Bülent Parlak, Dişimi Çektiler

ile izdiham

Tedbirimi almadan, narkozsuz ameliyata aldığım şu zavallı böcekler aklıma düştükçe hala tüylerim ürperiyor.

Kerpiç evlerin ne kedisi, ne bulguru, ne de faresi eksik olur. İşte ben, o kerpiçten yapılmış evimizin duvarına tırmanmaya çalışan küçük hayvancıkları ne vakit ele geçirsem, iç organlarını tedavi etmeye uğraştım.

Benim uslu durmam üç şeye bağlıydı. Televizyonda oynayan “Kara Şimşek” dizisi bunlardan birincisiydi. Siyaha boyanmış o akıl almaz otomobilin konuşmasını şaşkınlıkla izler, içten içe bir gün bizim oralara da gelmesini umardım. Ben arabanın konuşmasına inandıkça, televizyon fazla çalışmaktan patlamasın diye dedem, tam da filmin en heyecanlı yerinde televizyonun fişini pat diye çekerdi. Dedemi iki şeye ikna edemedim ölene dek. Köşe bucak sakladığı on yıllık elektrik faturalarının artık hükmünün kalmadığına ve televizyonun fazla izlenmekten patlamayacağına. O, gülümsemesini üstümden eksik etmeyen koca adamın, günü on yıl geçmiş faturalara düşkünlüğünü bu yaşımda bile hala anlamış değilim.

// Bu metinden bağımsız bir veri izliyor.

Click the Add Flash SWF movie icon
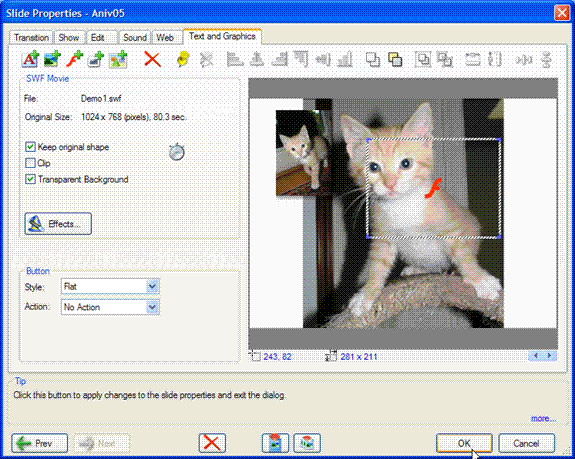This screenshot has width=575, height=459. [x=74, y=59]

Sıkı sıkı tembihlenerek götürüldüğüm misafirliklerde de hırçınlığımdan eser kalmazdı. Eser kalmazdı, çünkü en son tembihe uymadığımda çok sevdiğim dayımın evine, üstelik de gün düzenleneceği vakit götürülmemiştim. İyi bir ders olmuştu bana. Kansere yakalanmış gibi ne kadar kıvransam da öfkeli bir annenin inadı karşısında yapacak tek şey; evin camına taş atmaktı. Biraz daha cesur ve dayak yemeyeceğinizden eminseniz; o camı kırmak! Günlerde binbir çeşit pastanın, böreğin, çöreğin, sarı gazozun olması benim ilgimi çekmezdi. Benim ilgimi çeken, her gördüğümde bezgin bezgin durup ne sorsam omzunu silkeleyerek cevap veren vahşî küçük kız Duygu’ydu.

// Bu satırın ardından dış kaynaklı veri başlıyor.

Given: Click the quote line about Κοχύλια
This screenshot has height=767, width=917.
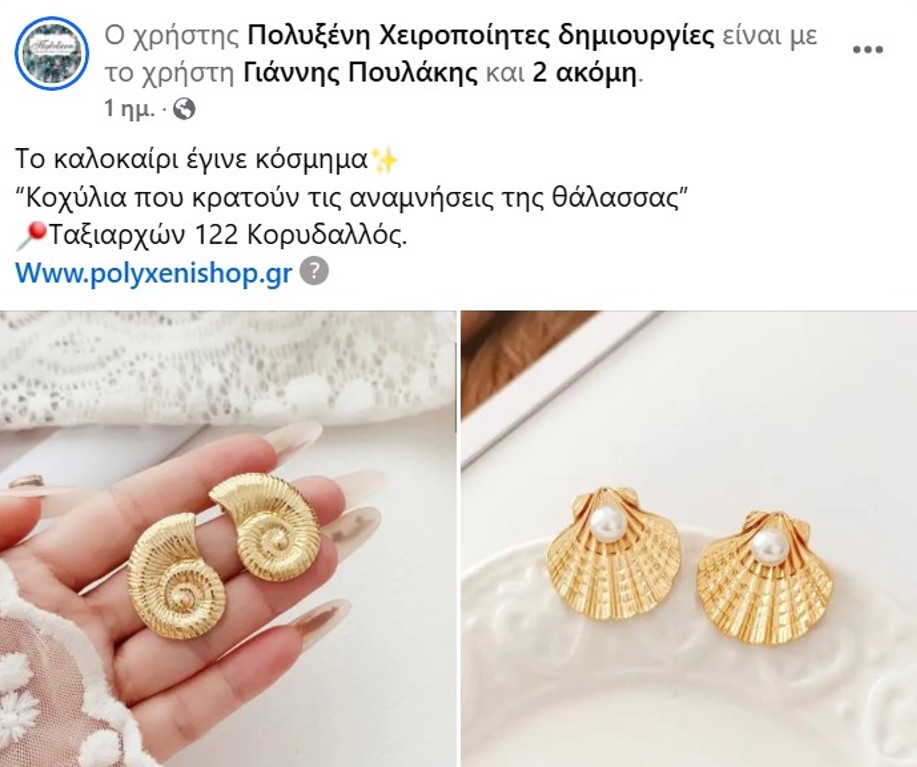Looking at the screenshot, I should pyautogui.click(x=351, y=198).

Duygu, sanki yerçekiminden etkilenmiyor gibi oturur, en sevdiği filme bilet bulamayan zenginler gibi asabileşirdi. Bazen o şımarık hallerine öyle kızardım ki, onu, misafir çocuklara tahsis edilen odadaki halının altına süpürmek gelirdi içimden. Bilseydim ki bu cinayet aydınlatılamayacak, inanın en az on kez süpürürdüm. Ne vardı yani çikolatasının çoğunu hediye eden bir oğlana bunca surat çevirecek?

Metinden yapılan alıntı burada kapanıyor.